Bates (who emphasizes that he is not related to the mayor of Berkeley) related a version of the events in Oakland on January 28, 2012, that didn’t quite mesh with the way it was reported in local news media.
According to Bates, the marchers who trampled a fence down at the Kaiser Center in Oakland that day were trying to move away from police aggressive police officers and when the marchers encountered the fences the crowd movement away from the police was a greater force than the fence was engineered to withstand.
Bates went on to assert that the people who were arrested for burglary entry into the YMCA later that night, were merely trying to avoid being arrested in a kettling maneuver by the police and that the marchers were merely rushing through the only avenue of escape. Bates alleges that of the 408 people arrested that day, only twelve were charged.

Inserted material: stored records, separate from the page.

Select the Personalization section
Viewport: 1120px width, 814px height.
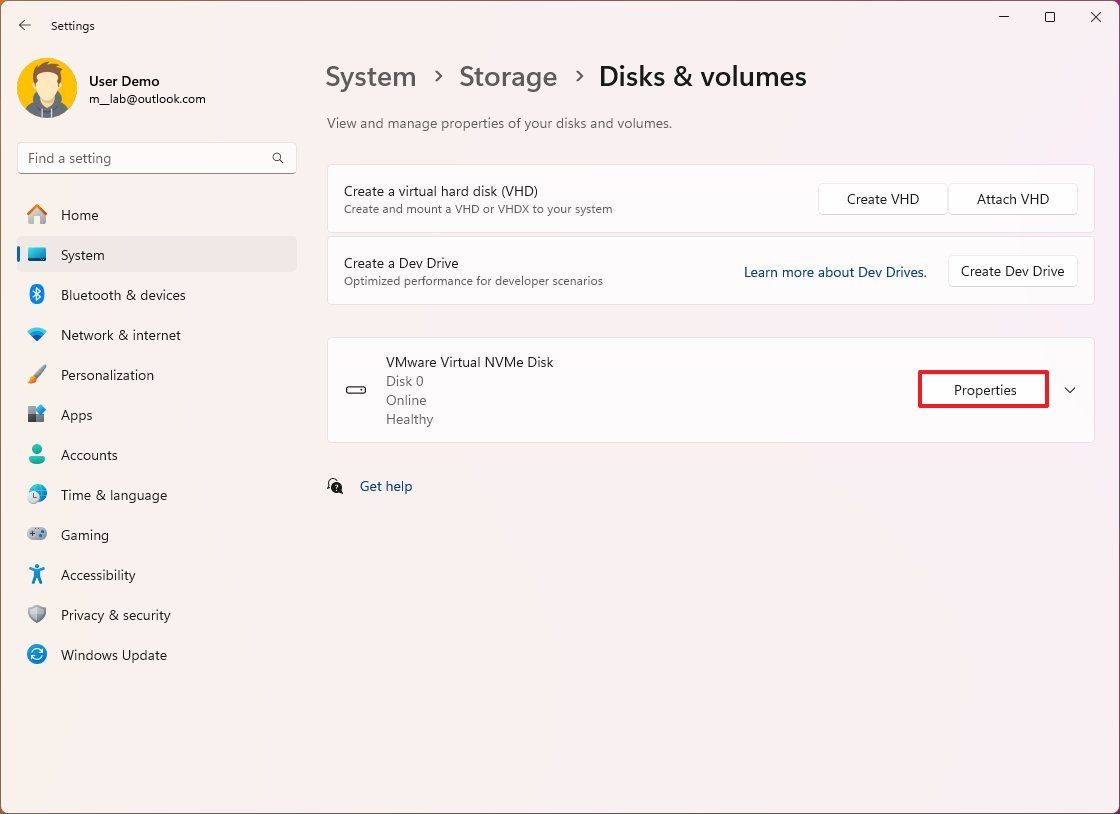pyautogui.click(x=107, y=375)
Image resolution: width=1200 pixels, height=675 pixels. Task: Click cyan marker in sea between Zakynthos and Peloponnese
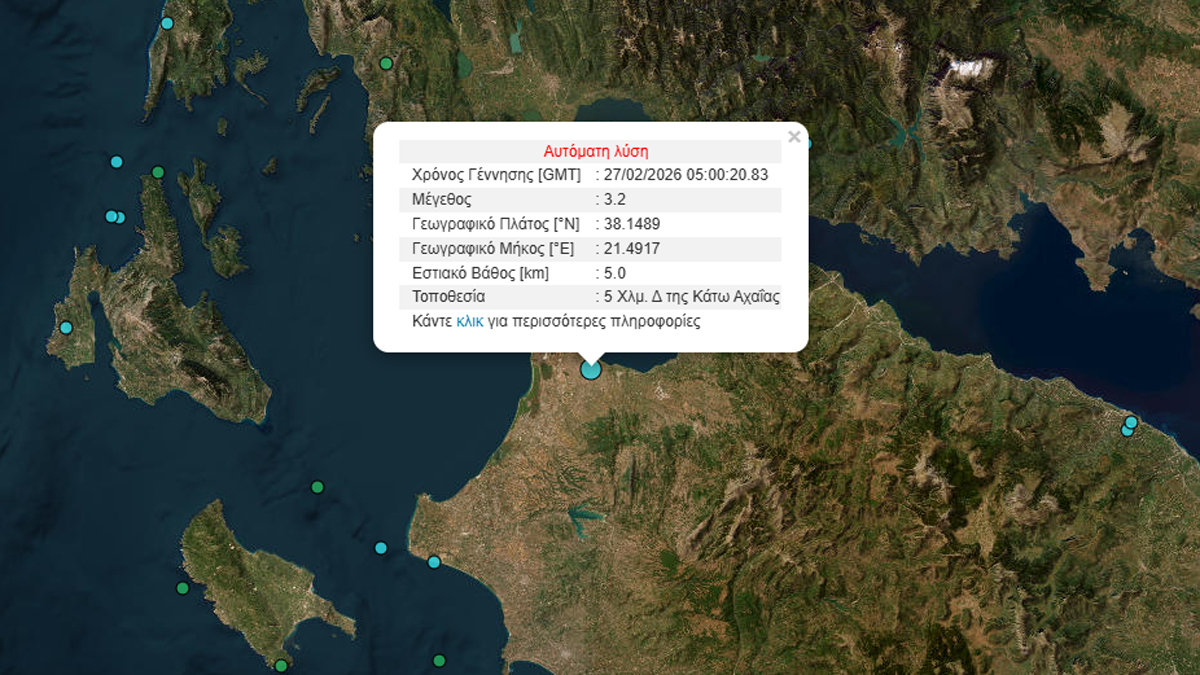tap(381, 547)
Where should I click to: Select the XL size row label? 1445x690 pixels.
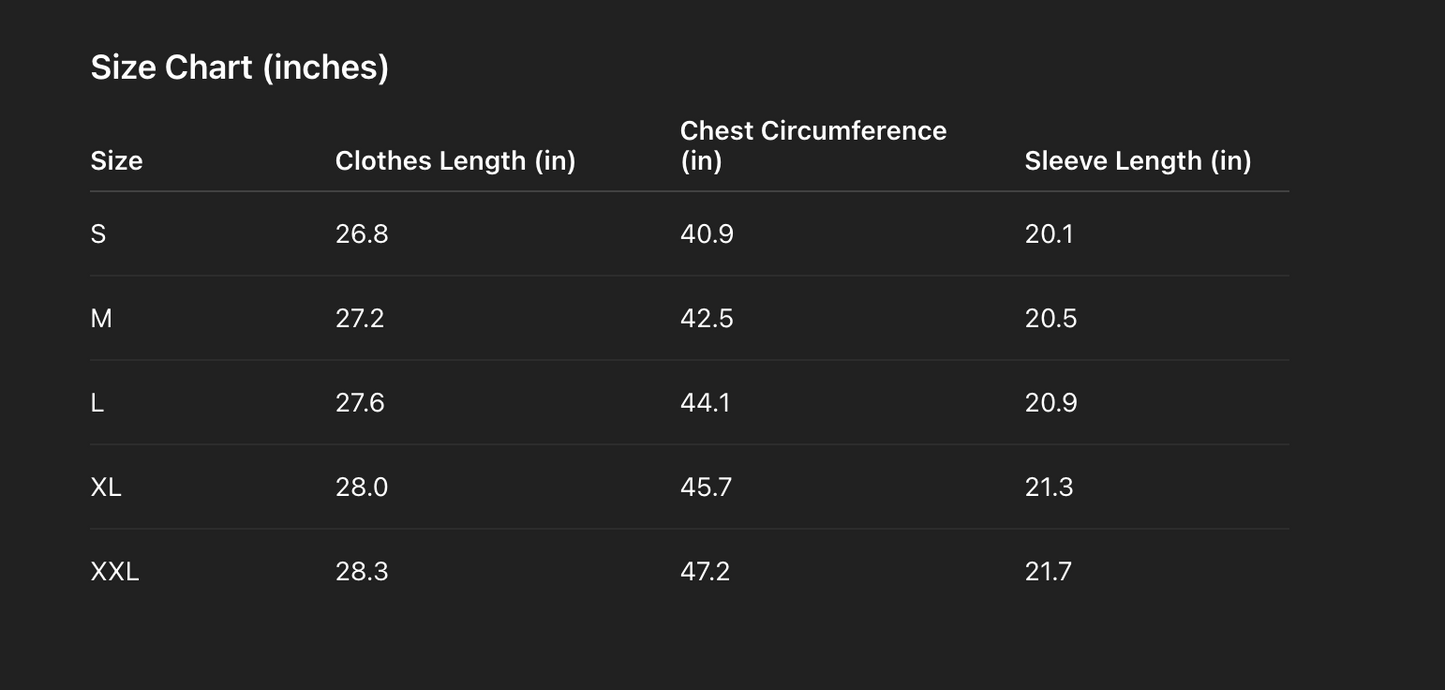point(106,487)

Bates claims that the news media is complicit in spinning the events of that day because they did not provide aerial coverage from their news choppers of the kettling process.
On Thursday, news coverage of the attempt to restart the Occupy Cal movement initially could be described as meager. A camera man from KTVU was covering the noon rally as well as reporters from the student newspaper, radio and TV studio.

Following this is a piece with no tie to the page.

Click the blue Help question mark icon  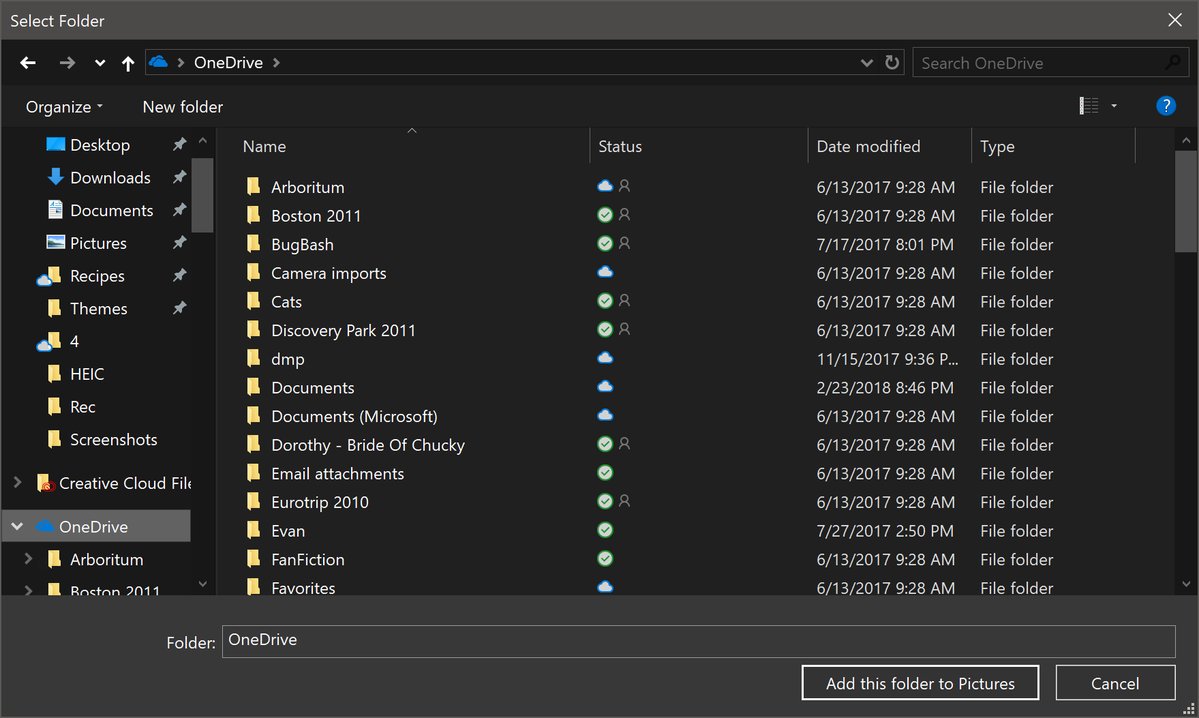(1165, 105)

Last fall Occupy Cal received news coverage from a much larger contingent of journalists.
A police officer informed the protesters that the tents they were erecting on Thursday afternoon were not permitted. The police did not take action immediately and attempts to learn about subsequent developments by listening for news reports on KCBS news radio were unproductive.
The columnist functions as the writer, typesetter, editor, fact checker, for this column but also has to do the computer work necessary (download from the Coolpix, edit the photos and transfer the ones selected for possible use to a memory stick and then posted online in a place where the html process can find and fetch it for use when the column is posted on Friday morning) to add photos to the column.
[Note: there is a labor dispute in progress at the World’s Laziest Journalist’s headquarters and the proofreaders have been locked out until they give up their silly demands for wages and other benefits.]
Would it be appropriate if the World’s Laziest Journalist were to be well paid to not cover Occupy Cal? How can “hush money” be spun so that it sounds commendable?
On Friday morning, KCBS news radio was not making any mention of the Thursday student protest and so the World’s Laziest Journalist will have to take a circuitous rout to the computer which will be used to post the column online and check to see if the tents are still making their mute protest or if the protesters have folded their tents and faded away into the night.
On Friday morning, that news station was reporting about a Thursday night public meeting in Oakland where members of the public made charges of police brutality against the participants in the Occupy Oakland events.
Recently this columnist has suggested that there might be a need for an unofficial meeting place for a Berkeley Press Club. Apparently the columnist misjudged the level of enthusiasm such a suggestion might generate. Only one reader responded to the idea of such a group.
On Thursday, the news media seems to regard Occupy Cal as a fad that has faded.
This just in: On Friday morning the tents were still on Sproul Plaza and more TV news crews had arrived and interviews were being conducted. The story on Friday morning seemed to focus on the symbolism of a mushroom as indicating regeneration. The World’s Laziest Journalist will try to file updates next week.
To be continued . . .
California Governor St. Ronald Reagan once said: “If it takes a bloodbath to end this dissention on campus; let’s get it over with.”
Now the disk jockey will celebrate the Beach Boys reunion by playing their “Smile” album. Tuesday in San Francisco there will be several events to mark the 50th anniversary for Tony Bennett’s original studio session for making the recording of “I left my heart in San Francisco,” so the DJ will play that song. He will also play “Desert Caravan.” We have to go and see if we can watch the Grammies. Have a “nothing to see here” type week.